Con su perspectiva a largo plazo, Sur l’État ofrece
precisamente unas herramientas preciosas para comprender mejor los argumentos y
resultados de las luchas políticas provocadas por la crisis financiera y
monetaria que sacude ahora todo el planeta. Nos recuerda que son los
Estados quienes construyen los mercados y que, por lo tanto, pueden
ponerles coto, a poco que los responsables políticos tengan la voluntad
colectiva de hacerlo. Sugiere que los enunciados aparentemente expertos con los
que se arropa el orden económico establecido (como las evaluaciones de las
agencias de rating) no son sino pulsos simbólicos que no reposan más
que en la fe colectiva que les quiera conceder quienes a ellos se pliegan
(empezando por los medios de comunicación dominantes). Conviene releer, a este
respecto, el capítulo de su breve libro Contrefeux (1998; Anagrama,
1999) subtitulado "Propósitos al servicio de la resistencia contra la
invasión neoliberal", en el cual Bourdieu vapulea lo que denomina “el
pensamiento Tietmeyer” (nombre del por aquel entonces director del Bundesbank),
convertido desde entonces en el “pensamiento Trichet” y ahora en el
“pensamiento Draghi”, que presenta al imperio de las finanzas como un estado de
cosas ineluctable cuando, en el fondo, es totalmente arbitrario y sólo perdura
debido a la servidumbre voluntaria de los dirigentes políticos.
¿Con qué hay que
quedarse finalmente de Bourdieu y qué echa usted más de menos desde su
desaparición?
A título personal, sus telefonazos a las dos de la madrugada
en Berkeley, que solían arrancar a menudo con un punto de ansiedad y que
finalizaban invariablemente en carcajadas, lo que me ponía las pilas de verdad.

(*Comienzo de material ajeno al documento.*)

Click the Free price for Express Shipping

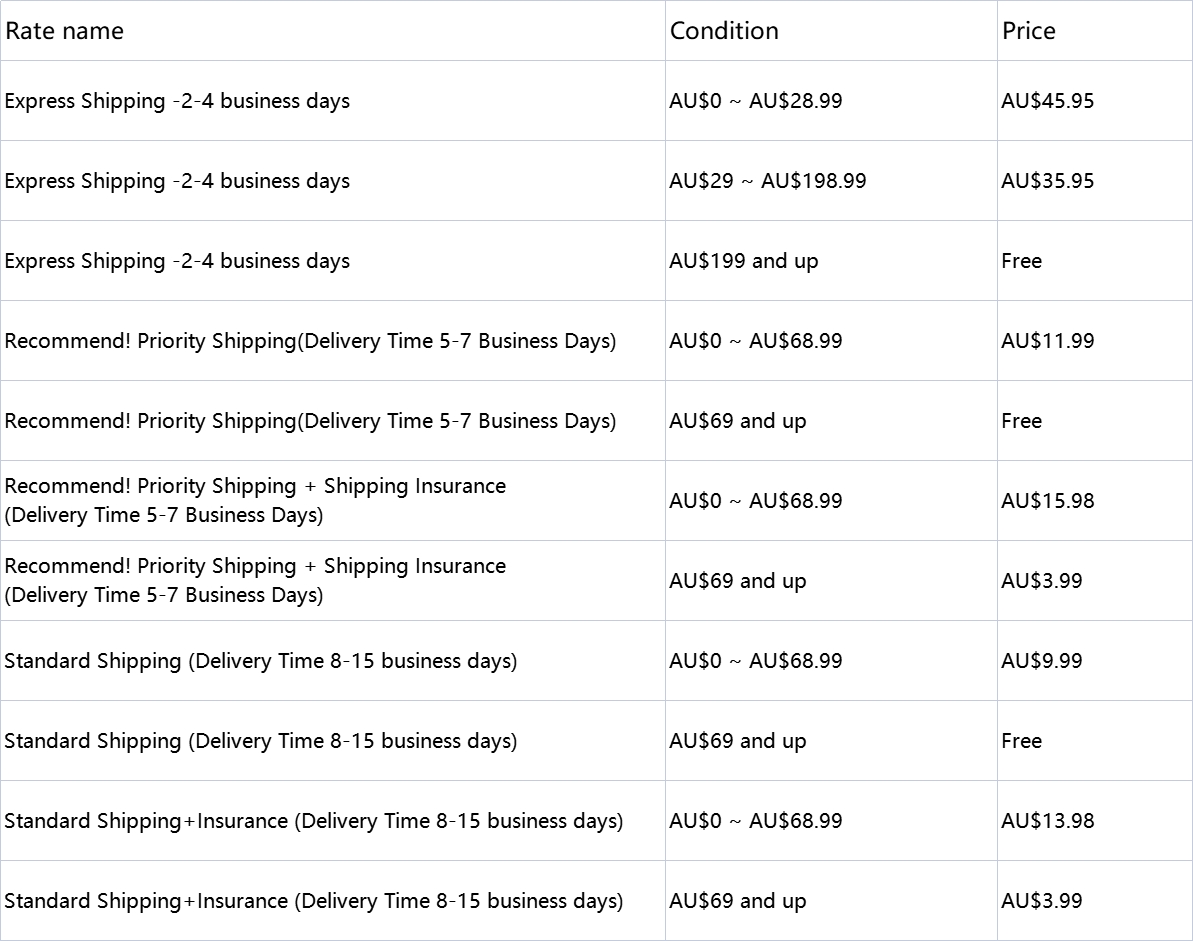[1021, 261]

Los desayunos en su minúscula cocina en los que todo se entremezclaba: trabajo,
debate político, consejos vitales; todo siempre bajo el prisma sociológico. Ya
que, aunque él mismo lo niegue en La Sociologie est un sport de combat,
(2001), la película que Pierre Carles le ha consagrado, Bourdieu nunca se
quitaba las lentes científicas. Pero el autor de Sens pratique (1980)

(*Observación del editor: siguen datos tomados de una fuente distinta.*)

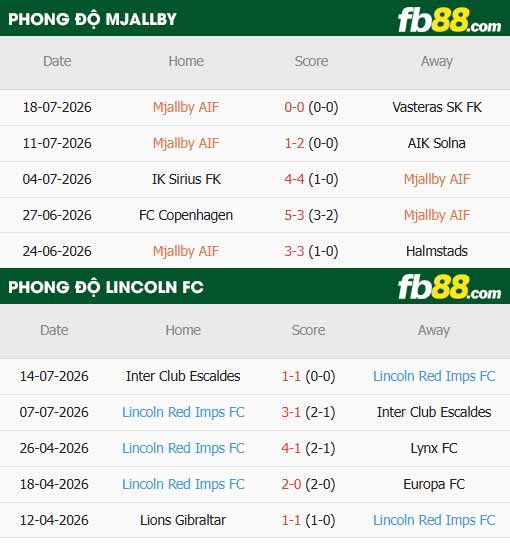
Task: Click the Away column header in Lincoln table
Action: pos(434,330)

[El sentido práctico, Siglo XXI, 2007] sigue presente y vivo a través de todas
las investigaciones impulsadas por su pensamiento en todo el mundo. Bourdieu es
ya el nombre de una empresa colectiva de investigación que atraviesa las
fronteras de las disciplinas y países para alimentar a unas ciencias sociales
rigurosas, críticas con el orden establecido y preocupadas por ampliar el
espectro de las posibilidades históricas.
Loïc
Wacquant es profesor en la Universidad de California, en Berkeley, e
investigador en el Centre Européen de Sociologie et de Science Politique, en
París. Sus investigaciones versan sobre marginalidad urbana, la dominación
étnico-racial, el Estado penal, la política de la razón y la teoría
sociológica, y han sido traducidas a una quincena de lenguas. Entre sus obras
se incluyen Castigar a los pobres. El Gobierno neoliberal de la
inseguridad social (Gedisa, 2009), Los condenados de la ciudad:
gueto, periferias, Estado (Siglo XXI, 2007) o Entre las cuerdas:
cuadernos etnográficos de un aprendiz de boxeador (Alianza, 2004).